A Mallnitz on peut être logé en demi-pension dans un simple 3 étoiles pour 39€ par jour.

Les peaux ne sont plus un problème.

20.01

Une magnifique journée de ski dans le domaine skiable de Mallnitz.

Il y a le loisir de skier sur 1400 mètres de dénivelle sur des belles pistes ou de sortir car ils sécurisent des parties; ce jour malheureusement les parcours hors piste étaient fermés.


La prochaine partie du voyage prend forme. La météo semble continuer dans le beau.

21.01 - 22.01

La météo ces deux jours était parfaite et pourtant je n’ai rien fait du point de vue ski de rando.


Le problème des peaux était résolu samedi dans le sens que je savais que entre lundi et mardi j’allais recevoir une paire de peaux que j’avais prévu en réserve pour moitié du parcours. Mais partir avec une seule paire de peaux passait mal dans ma tète, l’expérience me l’avait prouvé.

Dimanche en buvant un café sur les pistes j’ai eu une bonne discussion avec un gars de la vallée qui me donne l’adresse de Steiner à Spittal an der Drau (https://fr-fr.facebook.com/pages/category/Shopping---Retail/Sport-Steiner-1799536663655666/). La nuit portant conseil, le matin je me rend sur place. Dans un premier temps un accueil digne de la température à 3000. Puis en parlant un peu, j’arrive à l’ouvrir et pour finir, il veut tout savoir sur mon projet et on passe une heure devant l’ordi à regarder le parcours. Je repars vers 11h avec plusieurs choses dans ma poche: 1) les peaux à un très bon prix 2) le savoir faire pour préparer les peaux soit même et 3) un moment cool de discussion.
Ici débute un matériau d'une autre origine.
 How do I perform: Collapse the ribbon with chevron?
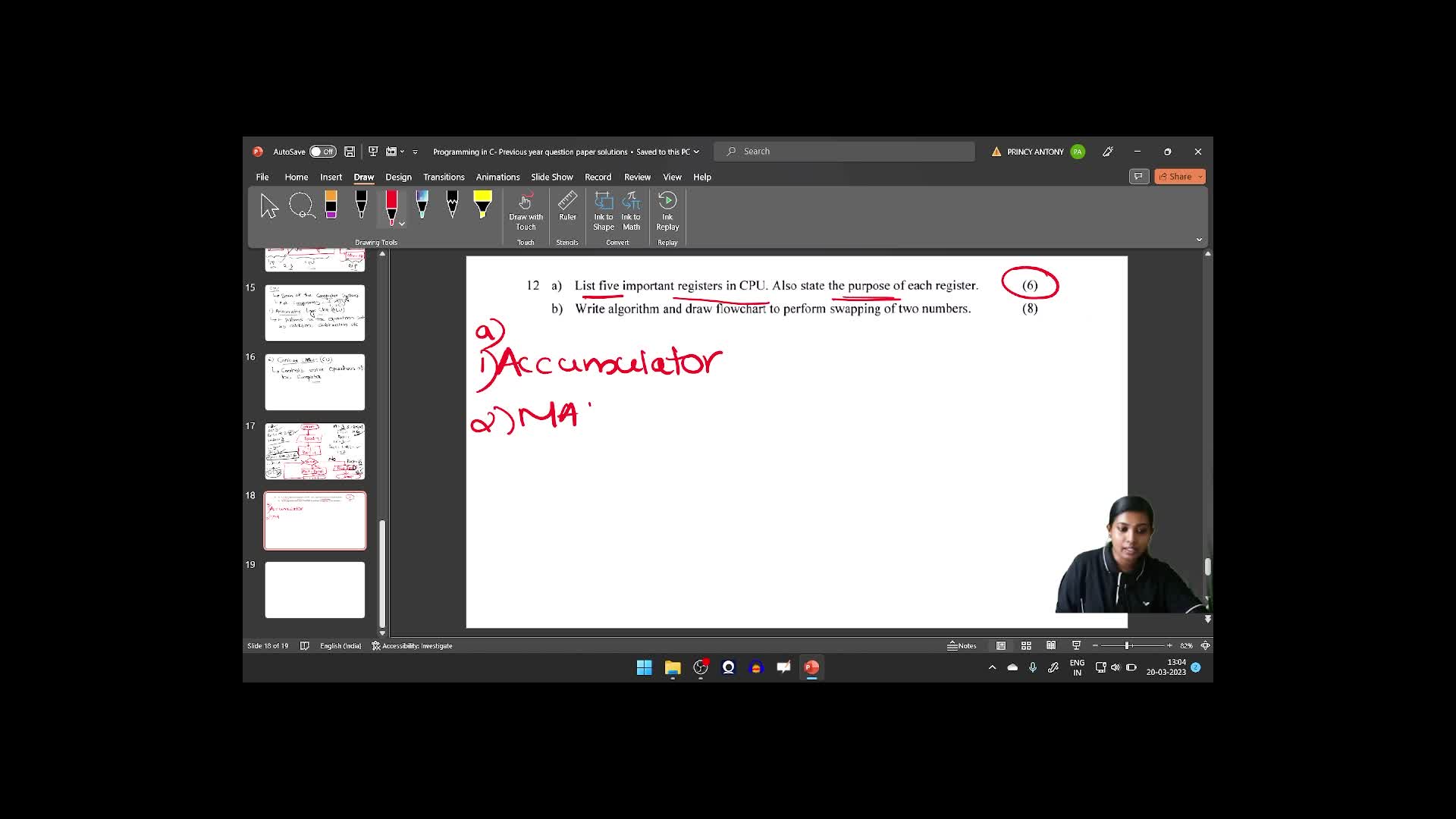coord(1199,240)
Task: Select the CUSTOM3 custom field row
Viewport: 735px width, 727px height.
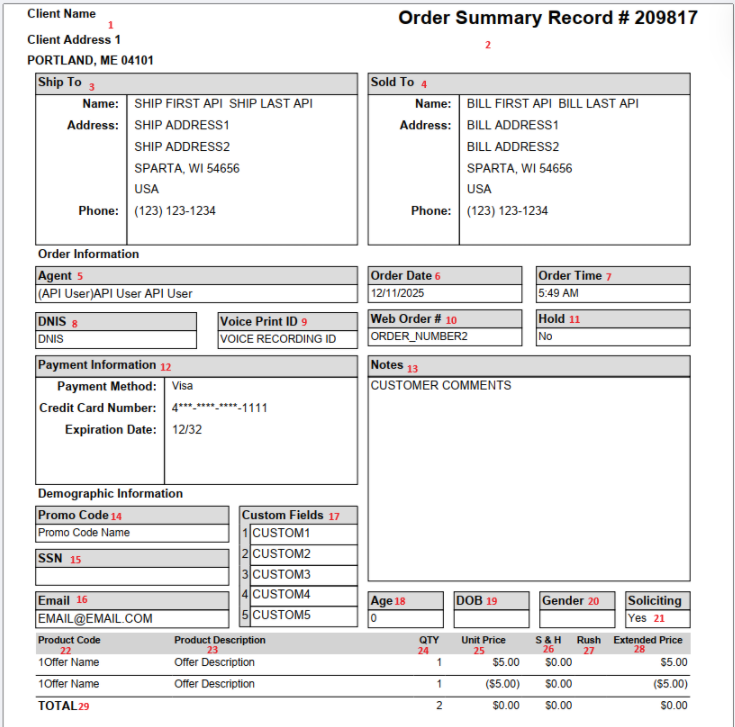Action: point(303,575)
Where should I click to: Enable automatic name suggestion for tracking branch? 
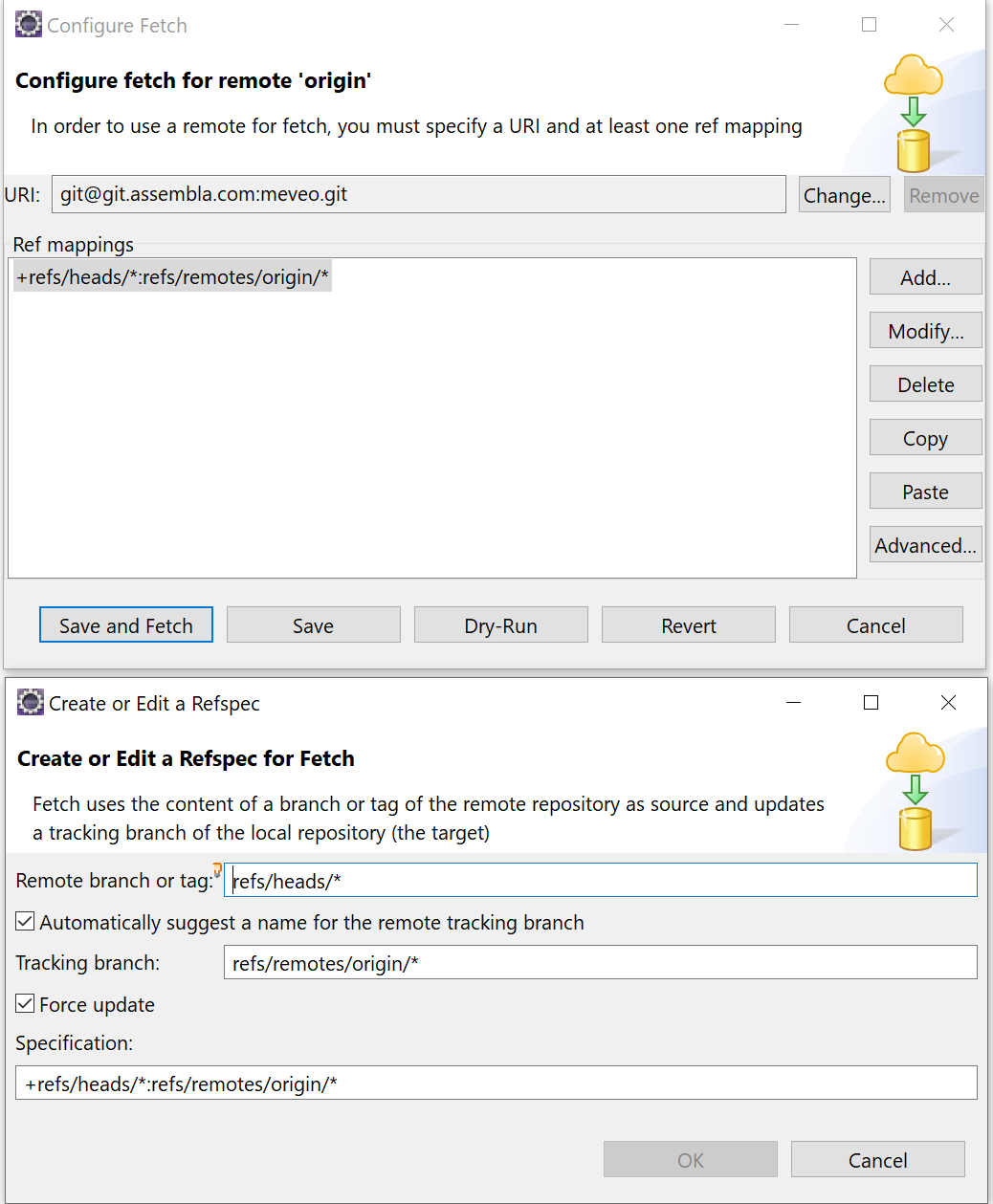24,921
Le paquet de suisse n’est pas encore arrivé.

La prévision météo pour mercredi sera mauvaise ! Ils disent pas beaucoup de neige et pas de vent.

Je passe l’après midi sur les cartes à planifier la suite, en mode un peu panique. Pour me calmer un peu je sort me balader. Le froid va bien me congeler ces idées.

A priori le peaux doivent arriver demain, le mauvais mercredi et ensuite la météo restera potable jusqu’à dimanche.

Dès que les peux arrivent, je monte dans le domaine du Mölltaler. Je dors à 2400m et je suis bien positionné pour juger la météo. Selon les conditions mercredi ou jeudi je traverse sur Heiligenblut.

Mardi les peaux arrivent, je peux dérouler mon plan de réservation.

Et encore une surprise; j’ai prévu de dormir dans une cabane du cabane du club alpin autrichien, qui s’annonce ouverte, mais elle n’héberge plus personne la nuit et le local d’hiver n’est pas à dispo. Je trouve une autre solution, mais je suis très contrarié. Ce n’est pas la première fois que ça arrive dans mon périple.

En attendant mon bus sur Mallnitz je prend un café chez pension.edlinger.peak.at . Un couple d’hollandais qui vient de reprendre ce business depuis quelques mois. Tombés amoureux du coin ils décidés de déménager de Rotterdam à la recherche d’une meilleure qualité de vie.

Je prend mon bus et une heure après je suis dans mon nouveau logis.

Je m’empreigne de cette nouvelle nature.